Antibiotic protection assay revisited: Metronidazole is unable to completely eliminate Porphyromonas gingivalis.

Abstract

Intracellular bacterial survival is widely studied in host-microbiome interactions. The antibiotic protection assay is often used to quantify intracellular bacteria. This method uses gentamicin to kill extracellular bacteria, where the bacteria that remain inside host cells survive the treatment. However, gentamicin is ineffective against anaerobic bacteria, such as Porphyromonas gingivalis. To remedy this, metronidazole is often incorporated. However, the effectiveness of this adaptation seems not to be validated properly. The aim of this study was to show the ineffectiveness of metronidazole to eliminate extracellular P. gingivalis in vitro.
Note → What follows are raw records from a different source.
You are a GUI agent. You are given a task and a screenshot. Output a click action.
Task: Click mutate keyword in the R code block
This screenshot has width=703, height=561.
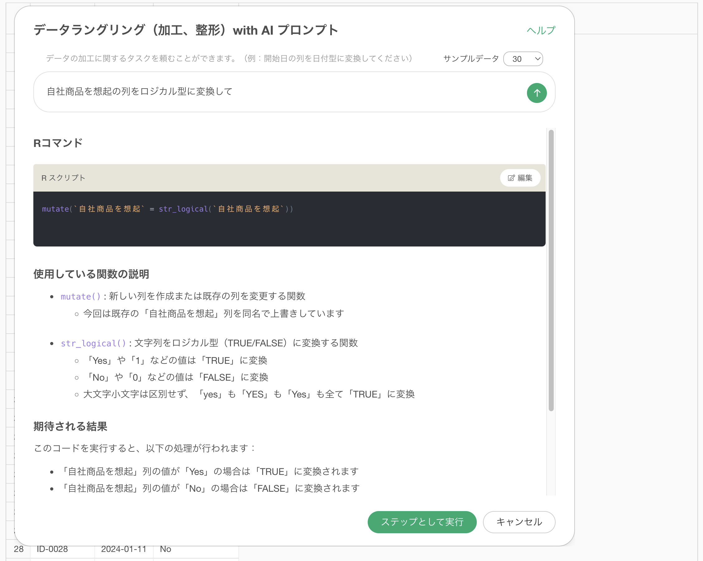(x=55, y=209)

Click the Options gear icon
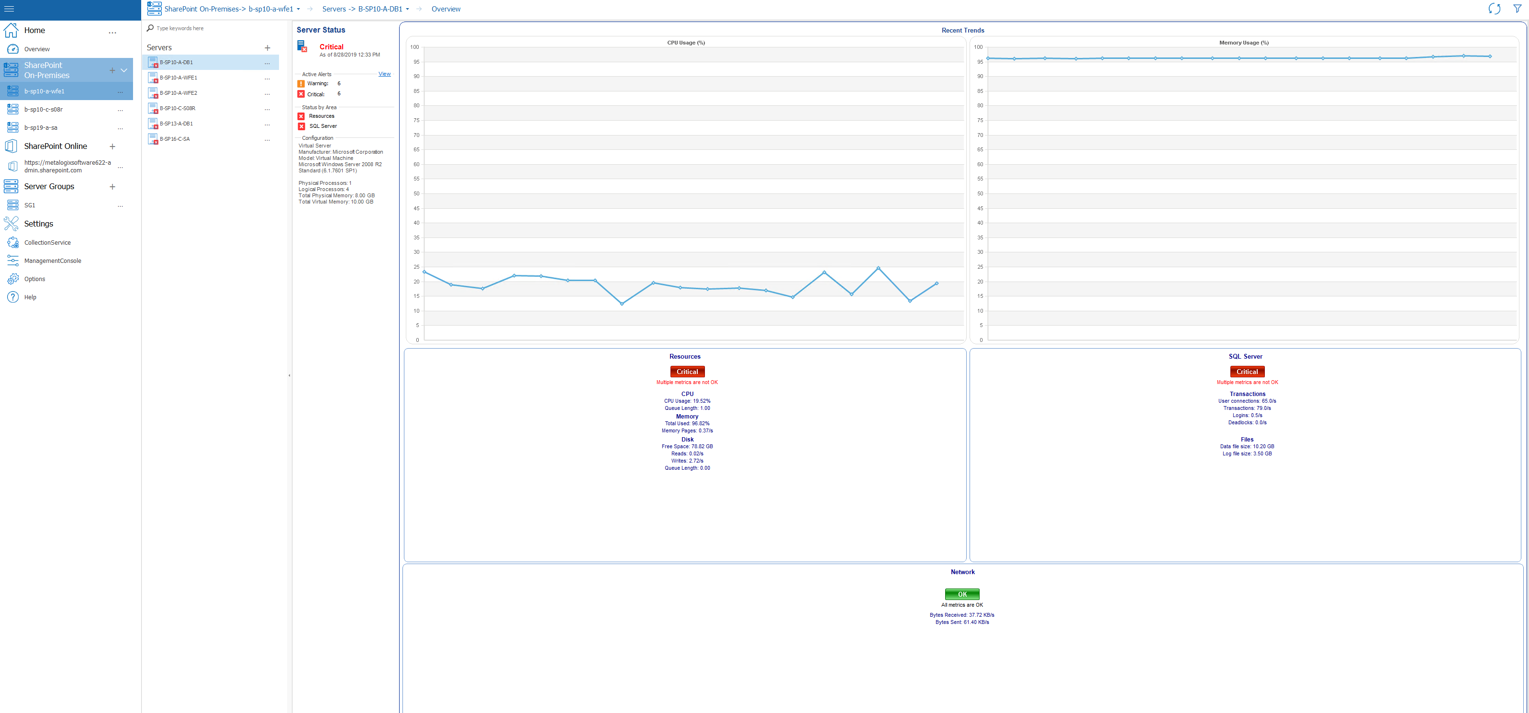click(x=13, y=278)
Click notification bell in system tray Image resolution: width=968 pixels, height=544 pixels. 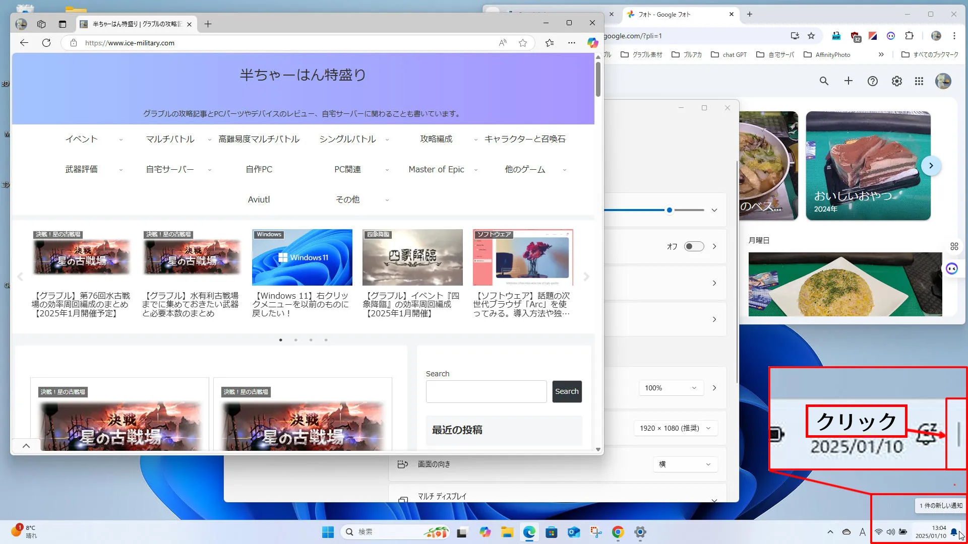point(953,532)
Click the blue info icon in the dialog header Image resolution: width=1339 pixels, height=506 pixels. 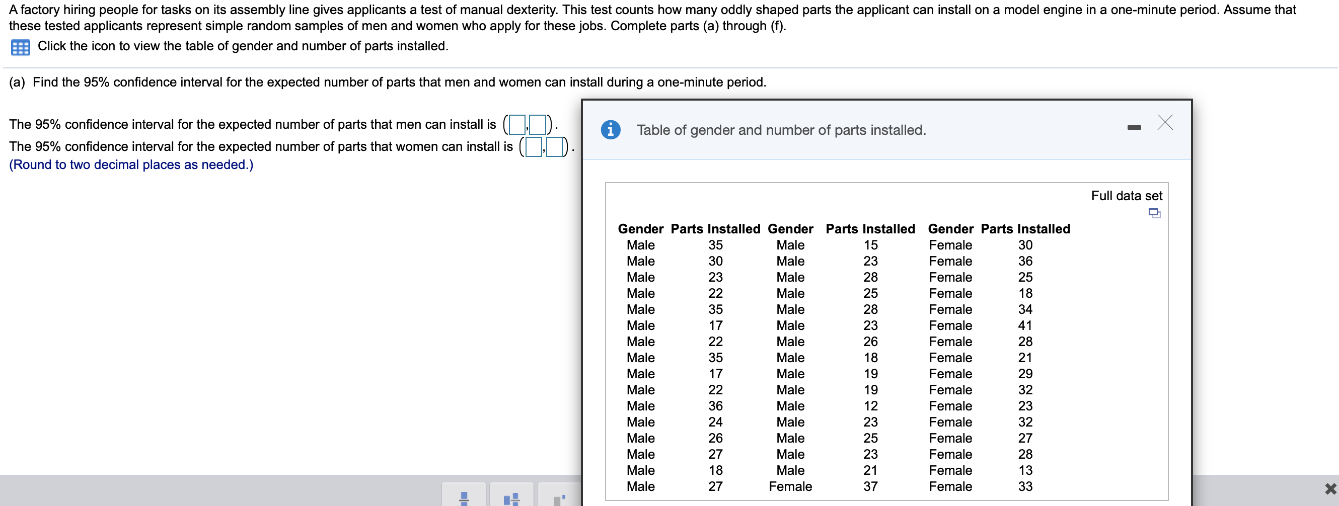(610, 130)
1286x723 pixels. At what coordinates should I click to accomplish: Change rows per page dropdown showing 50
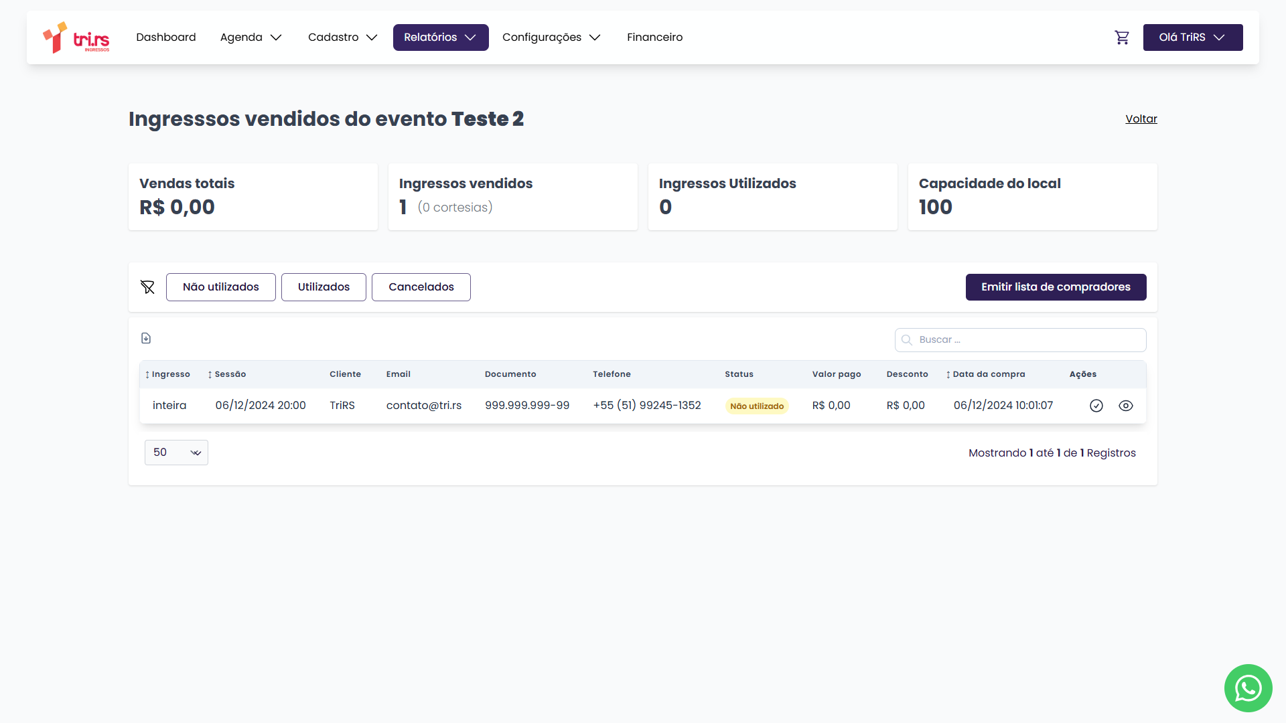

Microscopy showed uptake of P. gingivalis by murine J774A.1 macrophages and primary human macrophages. However, quantification of intracellular bacteria was unreliable as the control without macrophages contained significant numbers of viable bacteria. Upon testing metronidazole under assay conditions, P. gingivalis survived within the tested timeframes. Next, it was attempted to find a suitable alternative antibiotic compound to use in the antibiotic protection assay. The MIC and MBC were therefore determined for various alternative antibiotics and antimicrobial peptides. None of the included antibiotics effectively killed P. gingivalis. Antimicrobial peptides cycloLL-37 and D-LL-31 were effective against P. gingivalis, but were toxic to macrophages under the conditions used as determined using a Lactate dehydrogenase-based cytotoxicity assay. To conclude, metronidazole and gentamicin seem unsuitable for the antibiotic protection assay for the strict anaerobic oral bacterium P. gingivalis. To be able to determine viable intracellular P. gingivalis, alternative bactericidal agents should be found which, under assay conditions, eliminate extracellular P. gingivalis without entering or affecting mammalian cells.